Even with these interventions it is unclear whether health officials, without more help from the public, will stay ahead of the mosquito population.

At any given time, Humble estimates, 5 percent to 10 percent of the swimming pools in Maricopa County are abandoned outright or neglected to the point that they can breed mosquitoes. Even properly drained swimming pools can qualify as neglected in the Arizona summer just by collecting rain from the monsoon thunderstorms that march north into Phoenix from Mexico. The green sludge in these pools can produce from 10,000 to 100,000 adult mosquitoes every day.

That's not a lot compared with the visible swarms of millions of mosquitoes familiar to Easterners, entomologists say. And that is part of the problem. In the desert, there are too few mosquitoes to swarm human prey. They approach solo or in pairs, largely unnoticed until they bite. Keeping the public mindful of the mosquito danger "is kind of hard when you don't see them," Humble said.

But although the total number of mosquitoes in central Arizona is low, the rate of infection per mosquito is high.

Jech offered a comparison between Arizona, now in the outbreak's second season, which epidemiologists regard as usually the worst, and Colorado.

In the Rocky Mountain state in its second year, one of every 150 mosquitoes carried the virus. In Arizona now, Jech said, it's one mosquito in 10.

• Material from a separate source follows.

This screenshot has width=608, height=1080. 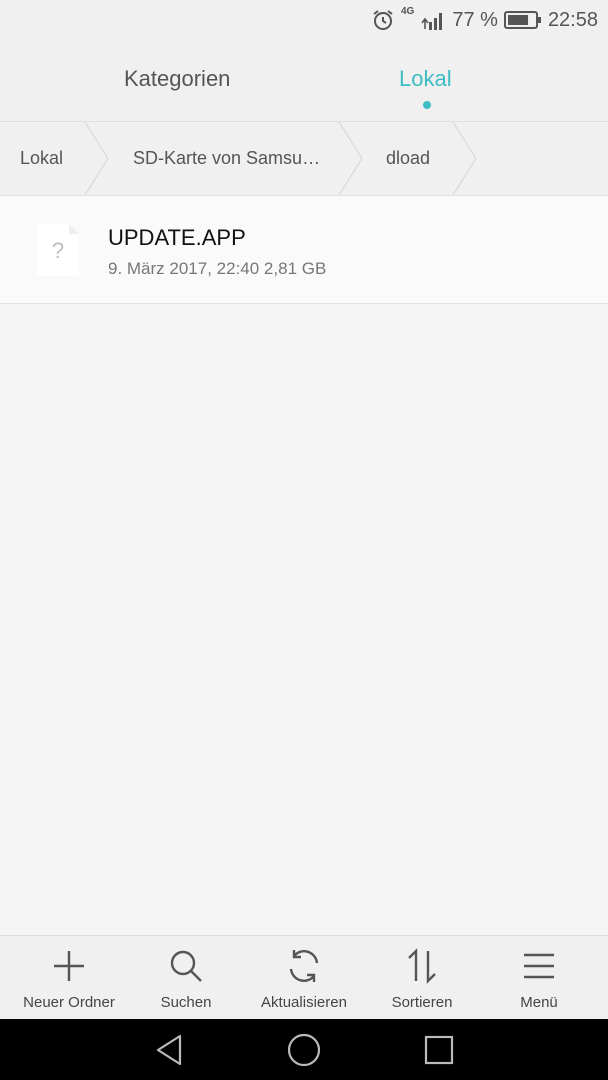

Two people have died from the West Nile virus in Arizona this year. About 80 percent of those who are bitten by an infected mosquito will not notice adverse effects. But the other 20 percent can suffer greatly from inflammation of the brain (encephalitis) or the membrane around the brain (meningitis).

Many of those who suffer most are older than 60, but not all. Former Phoenix mayor Paul Johnson, once known as "the boy mayor" for looking like the juvenile lead in a movie and even now barely past the threshold of middle age, came down with a rash, backache, headache, and other unpleasant symptoms before he was diagnosed with the West Nile virus. "To be honest," he told The Arizona Republic, "I thought since I had just turned 45, I was falling apart. I felt like there was a crowbar in the head splitting it open."